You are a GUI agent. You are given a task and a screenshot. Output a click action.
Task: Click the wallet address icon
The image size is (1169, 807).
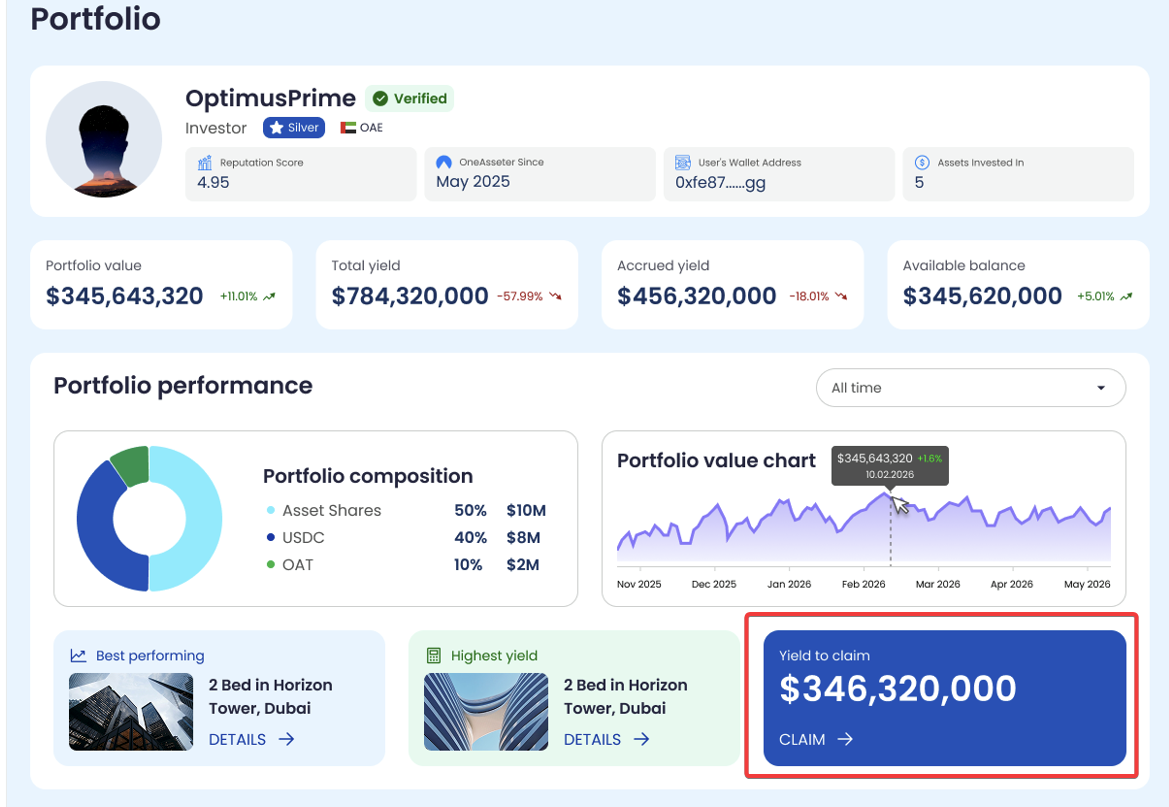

* * *

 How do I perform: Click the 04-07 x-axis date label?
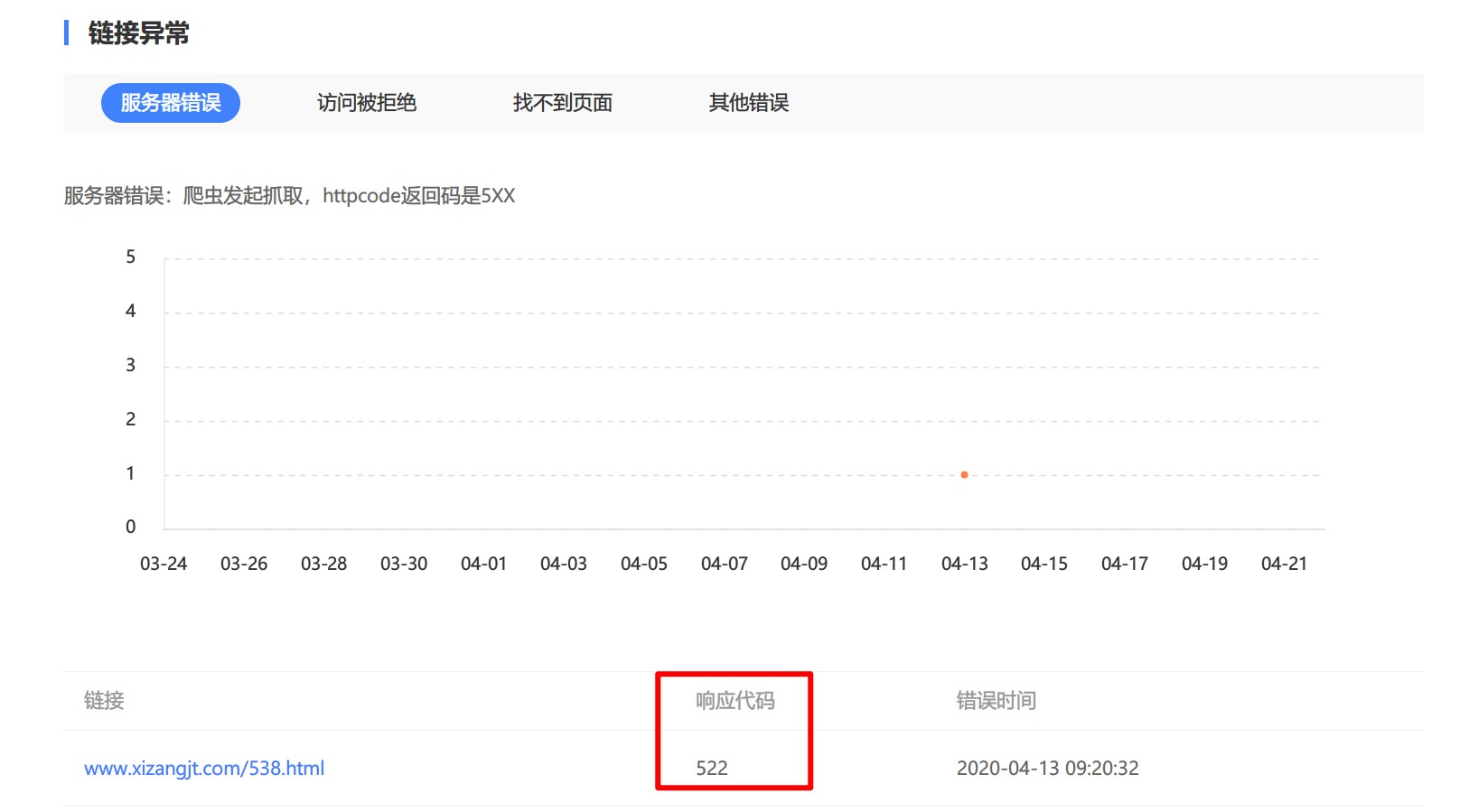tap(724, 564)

## EXERCISE BRIEF
In the listing above, find the line with "You are a GUI" and the line with "The image size is (1169, 807).". Output those two lines and every line between them, exactly as written.

## REPLY TO THE EXERCISE
You are a GUI agent. You are given a task and a screenshot. Output a click action.
Task: Click the wallet address icon
The image size is (1169, 807).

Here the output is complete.